** Data shown follows **
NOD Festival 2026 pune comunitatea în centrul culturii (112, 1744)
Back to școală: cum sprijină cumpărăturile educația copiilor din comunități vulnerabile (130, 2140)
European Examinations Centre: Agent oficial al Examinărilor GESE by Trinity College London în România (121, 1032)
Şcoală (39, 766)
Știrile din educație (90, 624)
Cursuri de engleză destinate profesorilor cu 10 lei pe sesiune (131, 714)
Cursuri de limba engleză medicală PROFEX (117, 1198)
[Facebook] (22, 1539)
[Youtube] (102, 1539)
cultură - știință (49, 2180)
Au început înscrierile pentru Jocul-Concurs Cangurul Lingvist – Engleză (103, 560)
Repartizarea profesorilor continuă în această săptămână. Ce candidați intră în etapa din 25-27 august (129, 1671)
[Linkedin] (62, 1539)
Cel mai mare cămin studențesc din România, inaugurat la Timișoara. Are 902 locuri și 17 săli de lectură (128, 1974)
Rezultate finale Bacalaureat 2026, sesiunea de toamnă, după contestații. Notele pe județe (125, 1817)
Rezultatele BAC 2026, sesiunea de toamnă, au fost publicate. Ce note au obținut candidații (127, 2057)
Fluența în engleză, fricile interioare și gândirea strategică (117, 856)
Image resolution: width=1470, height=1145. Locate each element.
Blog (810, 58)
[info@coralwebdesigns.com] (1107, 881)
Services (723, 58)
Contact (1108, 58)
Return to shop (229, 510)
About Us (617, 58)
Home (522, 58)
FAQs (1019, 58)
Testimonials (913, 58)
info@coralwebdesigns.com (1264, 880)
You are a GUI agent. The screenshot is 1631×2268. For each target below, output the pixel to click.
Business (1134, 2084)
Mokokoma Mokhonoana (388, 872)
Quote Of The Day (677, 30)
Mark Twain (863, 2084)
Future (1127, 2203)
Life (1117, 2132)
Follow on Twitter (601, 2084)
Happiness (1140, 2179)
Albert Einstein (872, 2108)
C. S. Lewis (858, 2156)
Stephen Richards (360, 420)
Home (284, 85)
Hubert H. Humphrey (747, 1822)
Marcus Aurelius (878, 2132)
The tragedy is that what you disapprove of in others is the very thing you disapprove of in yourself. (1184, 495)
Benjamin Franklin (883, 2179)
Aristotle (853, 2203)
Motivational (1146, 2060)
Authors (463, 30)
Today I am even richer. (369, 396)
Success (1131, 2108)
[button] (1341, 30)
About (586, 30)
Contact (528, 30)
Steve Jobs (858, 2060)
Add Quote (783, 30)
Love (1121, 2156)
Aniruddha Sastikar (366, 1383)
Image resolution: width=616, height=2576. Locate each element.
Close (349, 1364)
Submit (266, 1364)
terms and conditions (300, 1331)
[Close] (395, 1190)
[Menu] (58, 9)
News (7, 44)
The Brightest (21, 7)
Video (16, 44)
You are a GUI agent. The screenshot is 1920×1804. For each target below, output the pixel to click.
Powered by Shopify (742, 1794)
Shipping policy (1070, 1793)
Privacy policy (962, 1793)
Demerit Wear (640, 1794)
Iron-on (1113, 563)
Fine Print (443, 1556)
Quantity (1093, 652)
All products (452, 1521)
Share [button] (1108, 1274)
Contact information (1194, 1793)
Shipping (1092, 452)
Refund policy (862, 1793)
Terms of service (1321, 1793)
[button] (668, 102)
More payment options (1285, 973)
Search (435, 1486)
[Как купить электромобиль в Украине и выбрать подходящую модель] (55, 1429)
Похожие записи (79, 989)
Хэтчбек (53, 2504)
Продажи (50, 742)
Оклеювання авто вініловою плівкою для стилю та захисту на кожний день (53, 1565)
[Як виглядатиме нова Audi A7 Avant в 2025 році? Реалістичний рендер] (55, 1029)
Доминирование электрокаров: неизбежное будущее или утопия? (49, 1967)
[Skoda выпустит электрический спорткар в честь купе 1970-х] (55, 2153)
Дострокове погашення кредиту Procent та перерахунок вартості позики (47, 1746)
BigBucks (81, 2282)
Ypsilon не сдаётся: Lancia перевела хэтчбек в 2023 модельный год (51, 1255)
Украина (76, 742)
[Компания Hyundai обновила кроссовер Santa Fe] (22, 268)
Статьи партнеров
** End of Data shown **
__What this task involves__: Exactly the lines from the one containing "Video (16, 44)" through the end of the records above are to be printed, and no others.

__Written response__:
Video (16, 44)
You are a GUI agent. The screenshot is 1920×1804. For each target below, output the pixel to click.
Powered by Shopify (742, 1794)
Shipping policy (1070, 1793)
Privacy policy (962, 1793)
Demerit Wear (640, 1794)
Iron-on (1113, 563)
Fine Print (443, 1556)
Quantity (1093, 652)
All products (452, 1521)
Share [button] (1108, 1274)
Contact information (1194, 1793)
Shipping (1092, 452)
Refund policy (862, 1793)
Terms of service (1321, 1793)
[button] (668, 102)
More payment options (1285, 973)
Search (435, 1486)
[Как купить электромобиль в Украине и выбрать подходящую модель] (55, 1429)
Похожие записи (79, 989)
Хэтчбек (53, 2504)
Продажи (50, 742)
Оклеювання авто вініловою плівкою для стилю та захисту на кожний день (53, 1565)
[Як виглядатиме нова Audi A7 Avant в 2025 році? Реалістичний рендер] (55, 1029)
Доминирование электрокаров: неизбежное будущее или утопия? (49, 1967)
[Skoda выпустит электрический спорткар в честь купе 1970-х] (55, 2153)
Дострокове погашення кредиту Procent та перерахунок вартості позики (47, 1746)
BigBucks (81, 2282)
Ypsilon не сдаётся: Lancia перевела хэтчбек в 2023 модельный год (51, 1255)
Украина (76, 742)
[Компания Hyundai обновила кроссовер Santa Fe] (22, 268)
Статьи партнеров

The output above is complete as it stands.